Please transcribe the records word for word, beginning at their first line and stopping after the line that contains "point(54,71)". Leave the pictures out of your transcription.

Pointing records for screenshots and pages:
■ ■ ■ ■ ■
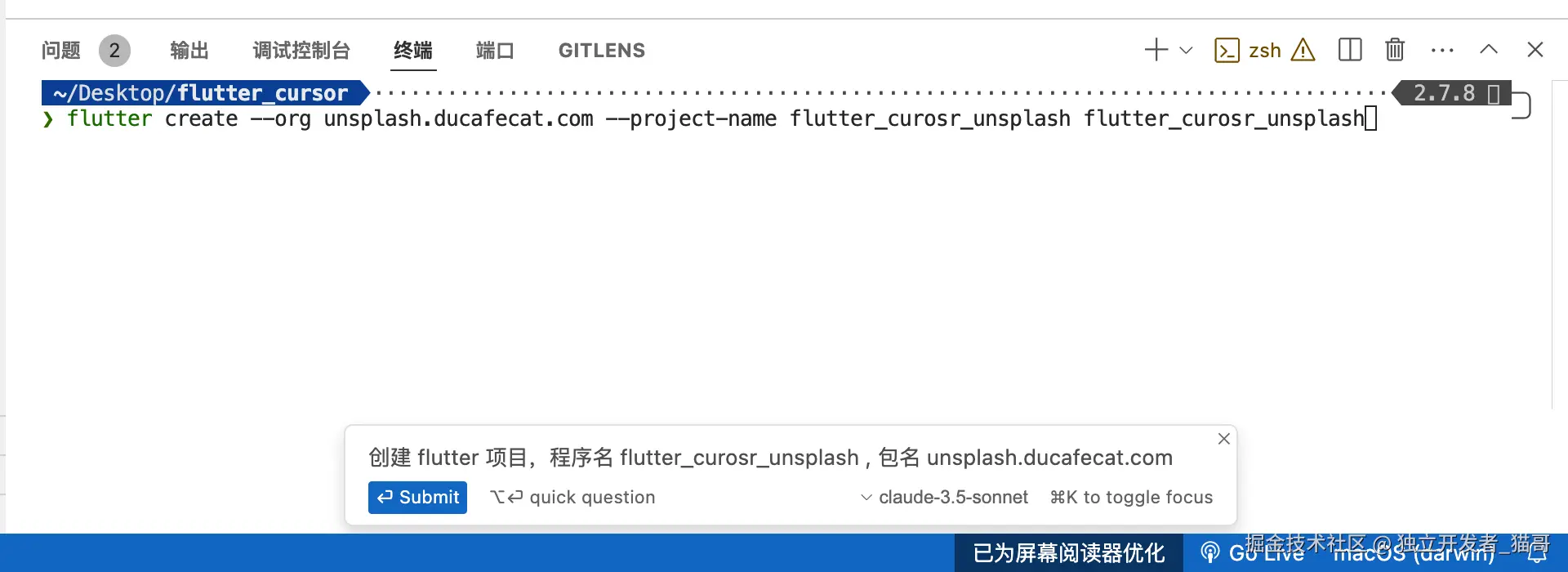The image size is (1568, 572).
Task: Click the new terminal plus icon
Action: [x=1156, y=50]
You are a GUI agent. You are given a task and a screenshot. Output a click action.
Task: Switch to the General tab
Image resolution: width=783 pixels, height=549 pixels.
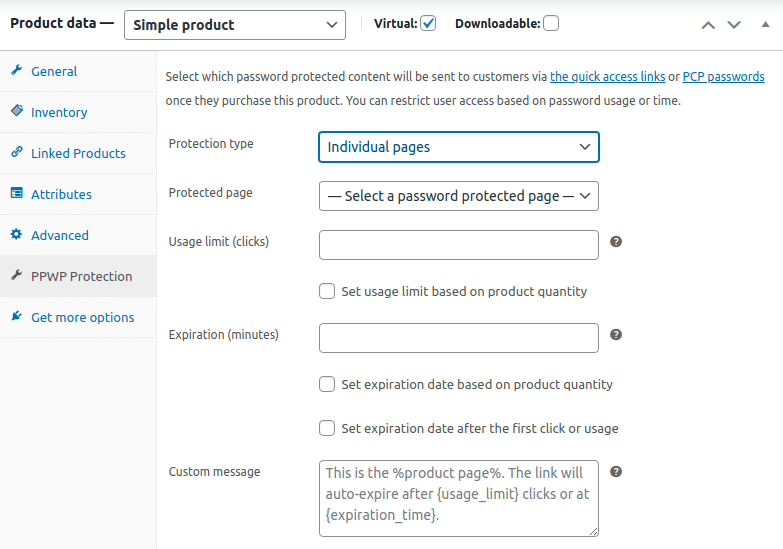point(54,71)
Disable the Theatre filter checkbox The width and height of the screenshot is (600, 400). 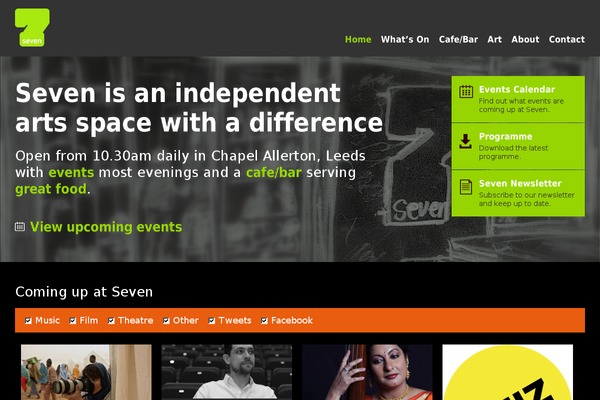(111, 320)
■ ■ ■ ■ ■
=== TASK SOLUTION ===
The image size is (1568, 572).
Task: Click the new terminal plus icon
Action: [x=1156, y=50]
You are a GUI agent. You are given a task and a screenshot. Output a click action.
Task: Switch to the General tab
Image resolution: width=783 pixels, height=549 pixels.
point(54,71)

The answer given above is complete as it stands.